Foto por Victor Nomoto.

O próximo exercício do meu grupo foi deitar nas camas de madeira do outro lado do espaço. Cada cama tinha um cristal cravado na cabeceira. Escolhemos as camas e deitamos. Por algum motivo, uma música começou a ressoar na minha cabeça e logo em seguida, silêncio. Quando percebi, eu tinha cochilado e o facilitador estava me acordando. E não foi um sono de exaustão – eu não estava cansada –, foi resultado de toda a introspecção e provavelmente o pico do meu relaxamento.

Por fim, fomos chamados para atravessar a sala em câmera lenta. Um facilitador ia na frente, conduzindo os outros participantes a caminhar do mesmo jeito, quase arrastando os pés. Era engraçado ver algumas pessoas que estavam mais atrás atravessando outras, mas foi difícil manter um ritmo lento de andar. Para quem passa o dia correndo na rua, pra sair do metrô e pegar o ônibus, por exemplo, é um trabalho de concentração total. Assim que boa parte do grupo alcançava a parede do outro lado do espaço, terminava o Método.
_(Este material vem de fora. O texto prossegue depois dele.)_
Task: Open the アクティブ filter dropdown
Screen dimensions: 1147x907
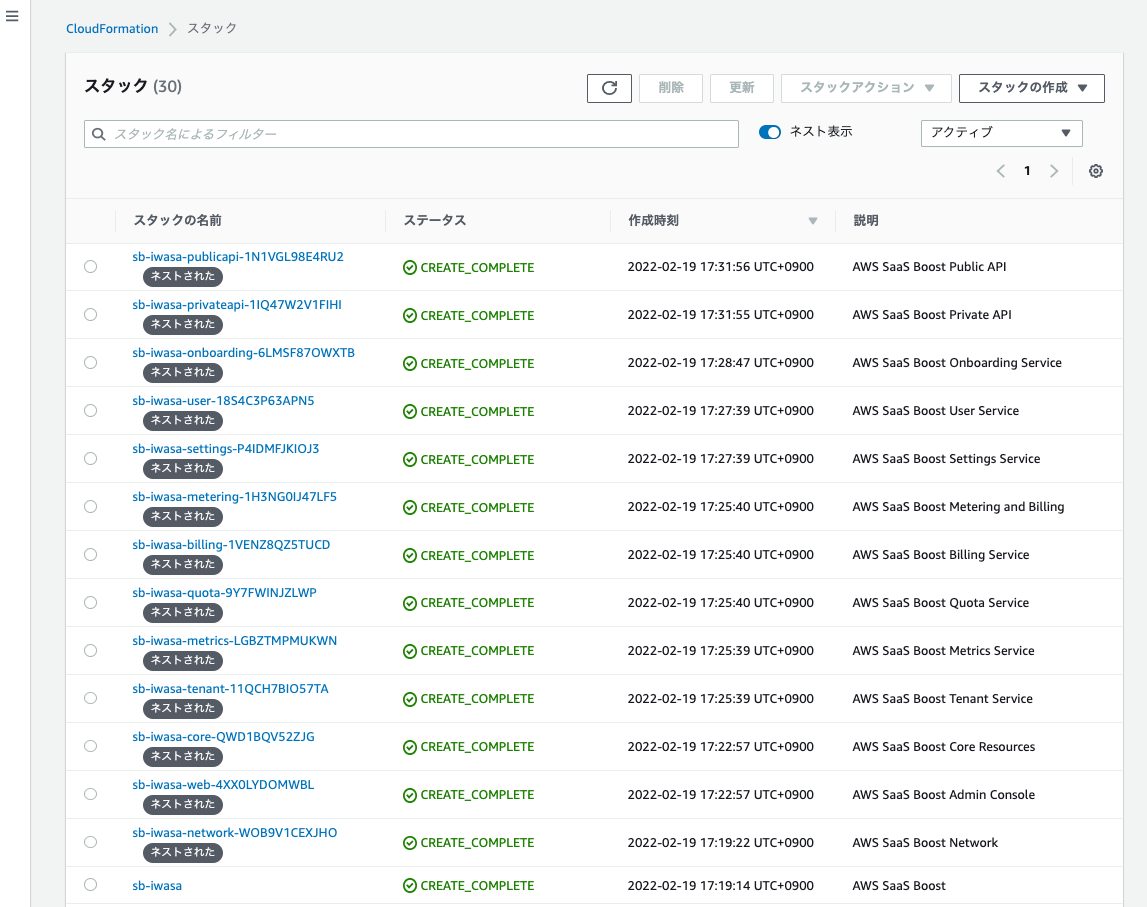Action: click(1001, 133)
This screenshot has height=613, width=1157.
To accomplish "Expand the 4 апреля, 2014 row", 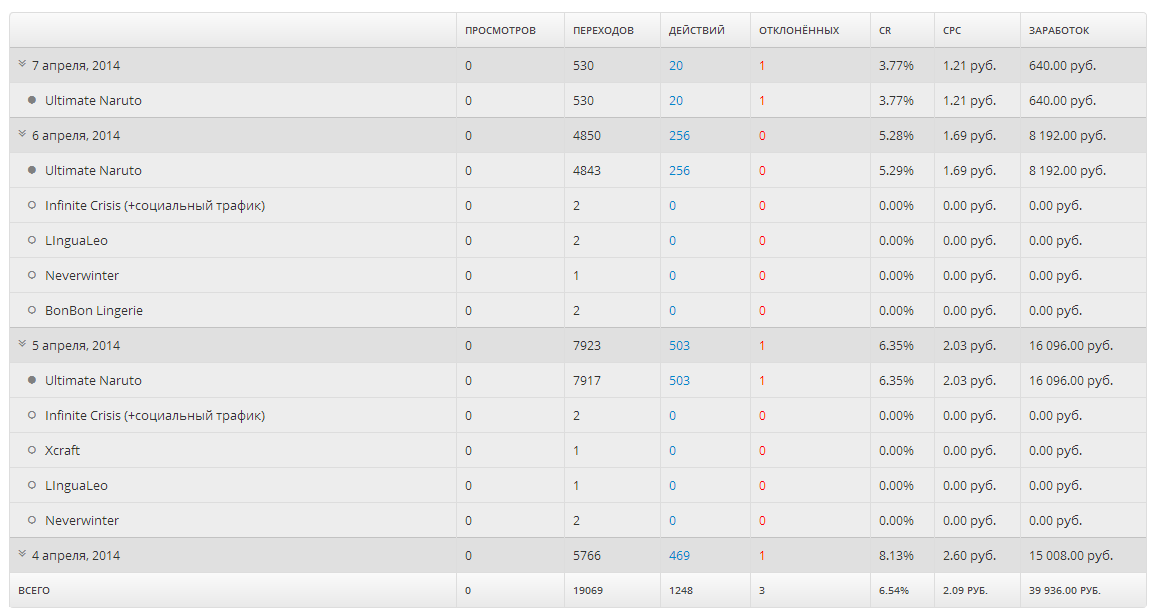I will coord(22,555).
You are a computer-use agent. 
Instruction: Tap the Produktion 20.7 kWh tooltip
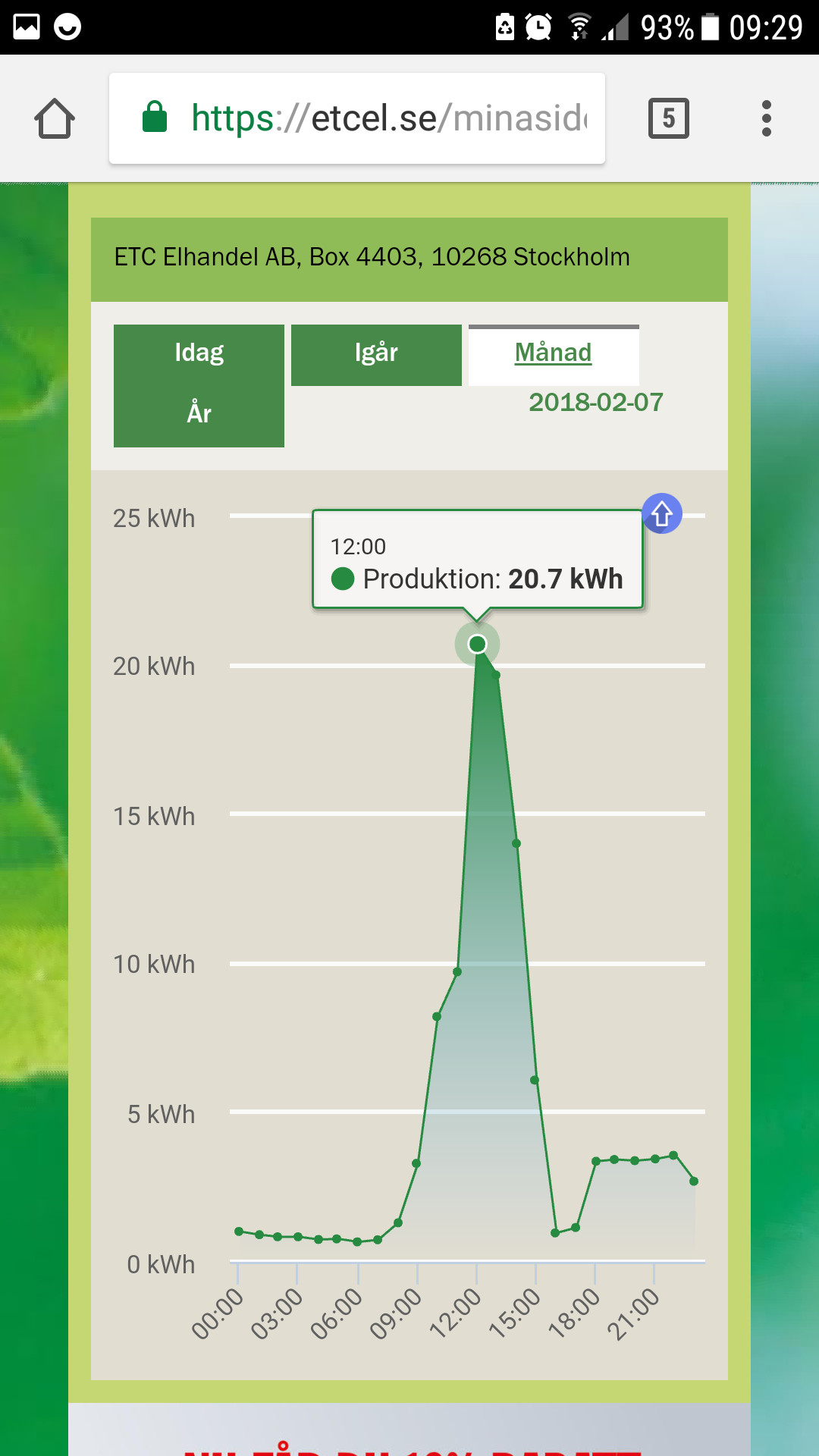click(x=477, y=560)
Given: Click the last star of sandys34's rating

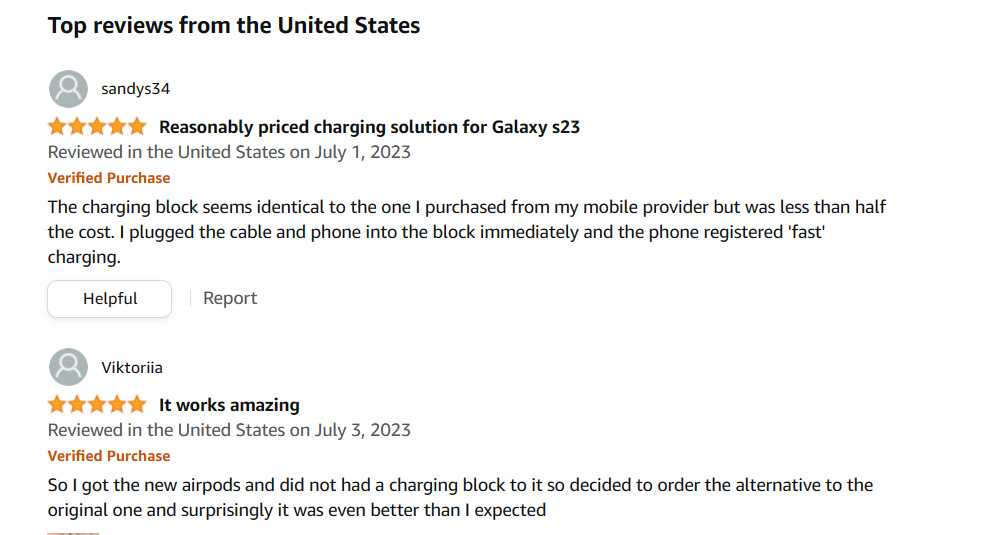Looking at the screenshot, I should (x=136, y=127).
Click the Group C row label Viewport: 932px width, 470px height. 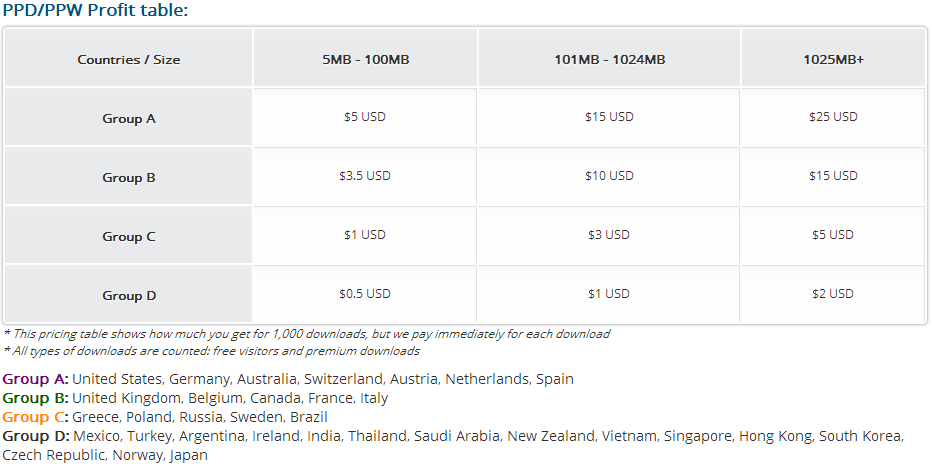[129, 237]
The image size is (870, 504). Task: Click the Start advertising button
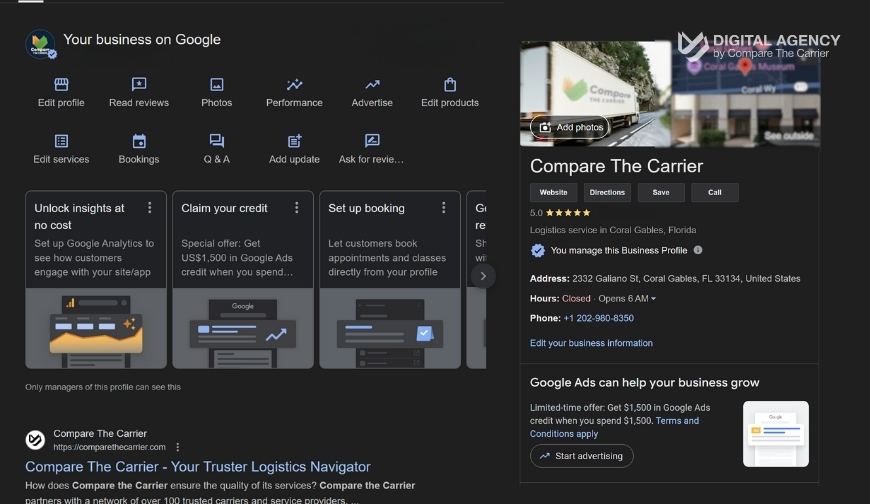pos(581,456)
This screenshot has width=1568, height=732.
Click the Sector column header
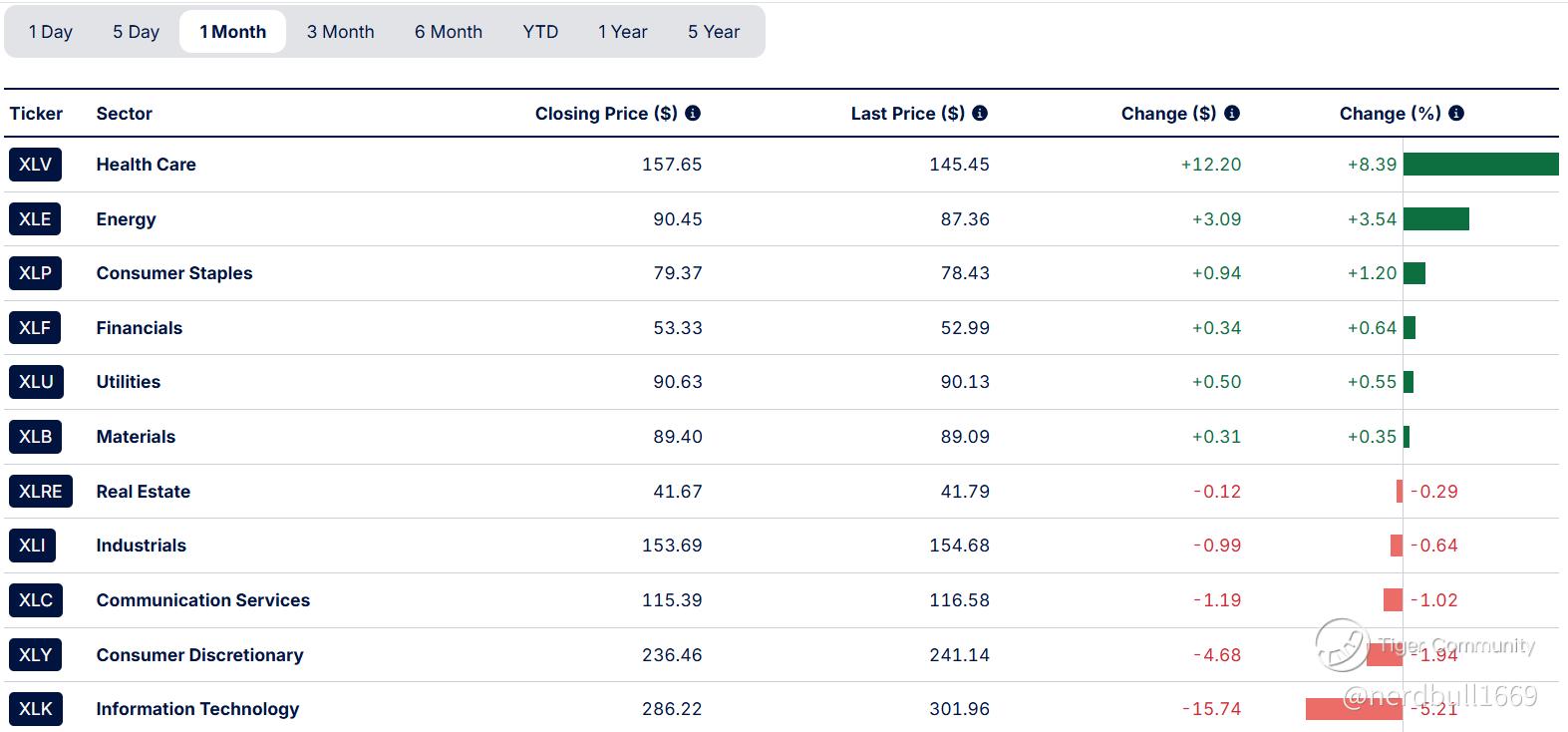pyautogui.click(x=124, y=114)
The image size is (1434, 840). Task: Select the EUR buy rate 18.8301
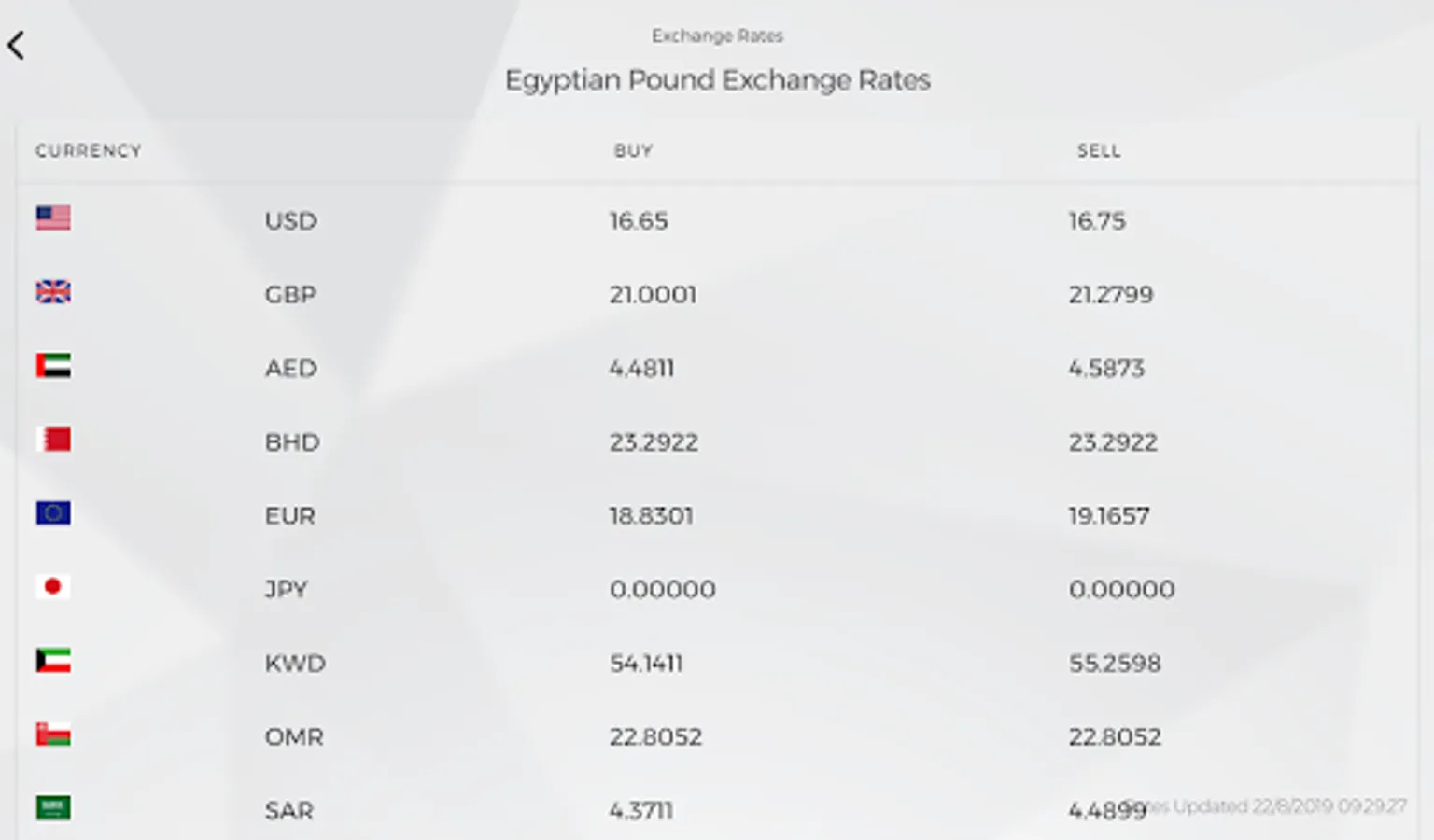click(x=652, y=516)
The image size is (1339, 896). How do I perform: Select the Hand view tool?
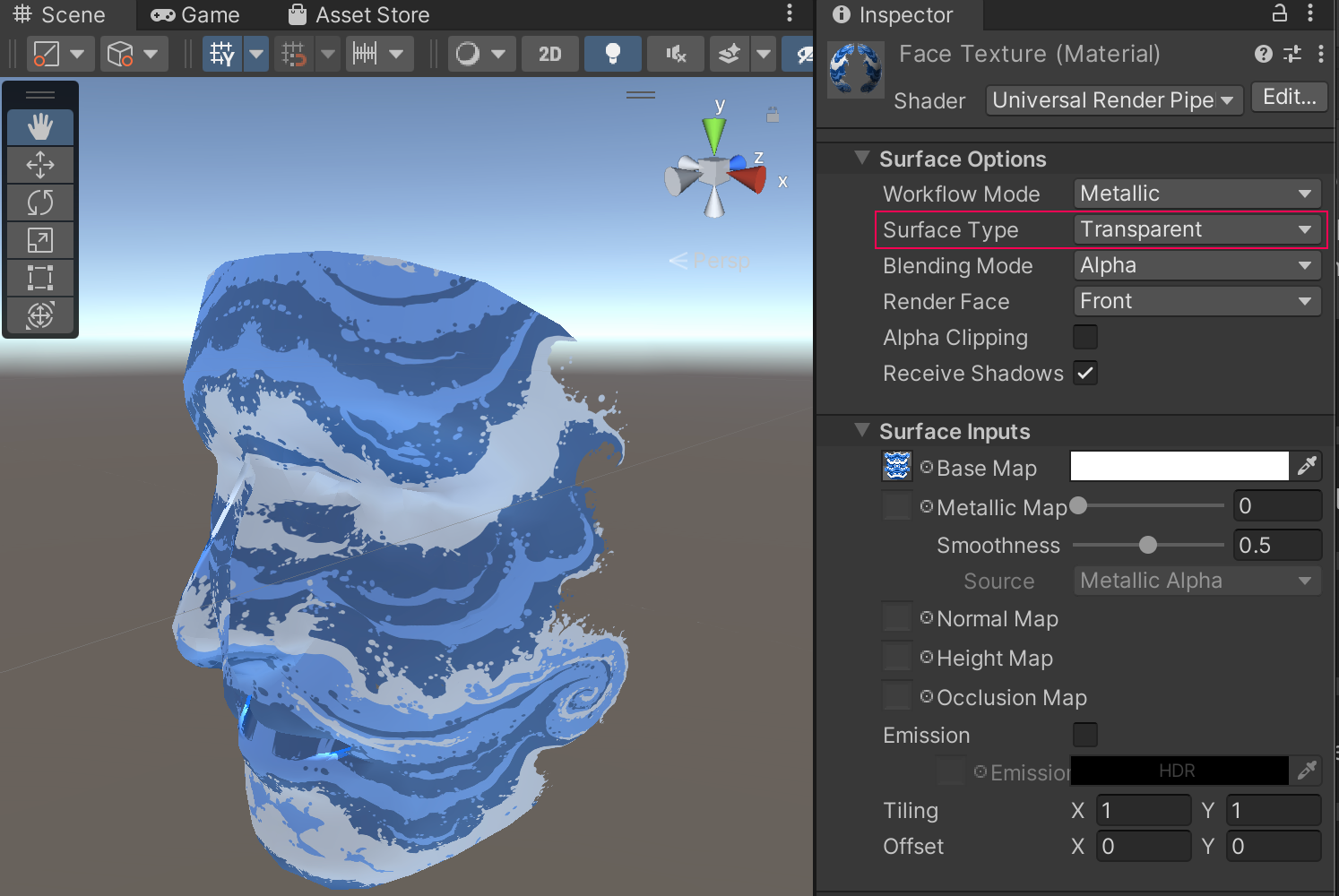[x=40, y=127]
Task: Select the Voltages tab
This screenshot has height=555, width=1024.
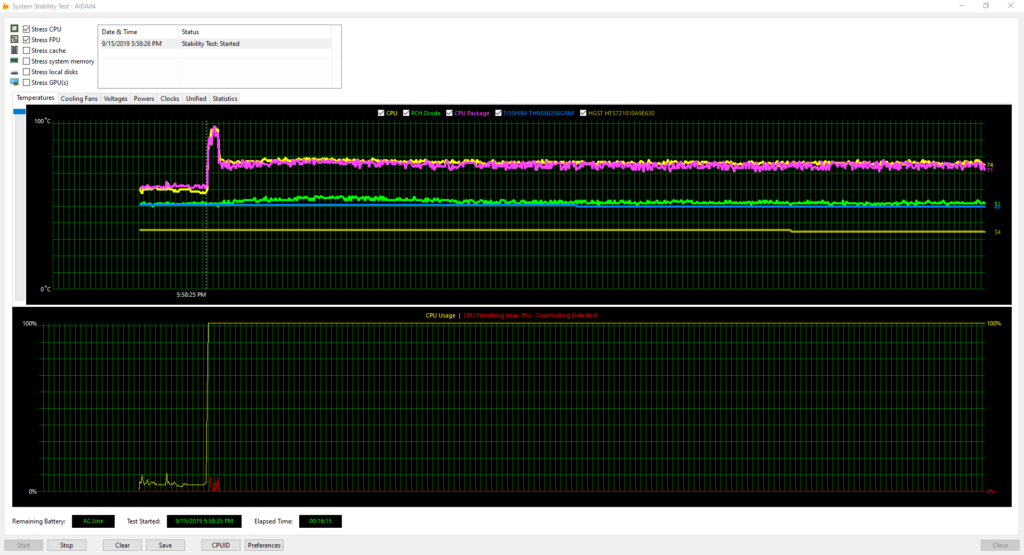Action: click(x=115, y=98)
Se a proposta de Marina Abramović era a meditação, ela pode extrair até mais do que isso. O Tumblr criado para a exposição reúne relatos de pessoas que experimentaram o Método e contaram suas impressões. Além da calmaria, a atividade extraiu uma sensibilidade de vários participantes e o alerta da própria existência material e imaterial, que é a essência de todas as performances da artista. Não existe quadro ou escultura em Terra Comunal ou no Método, a arte vai até onde o corpo se permite.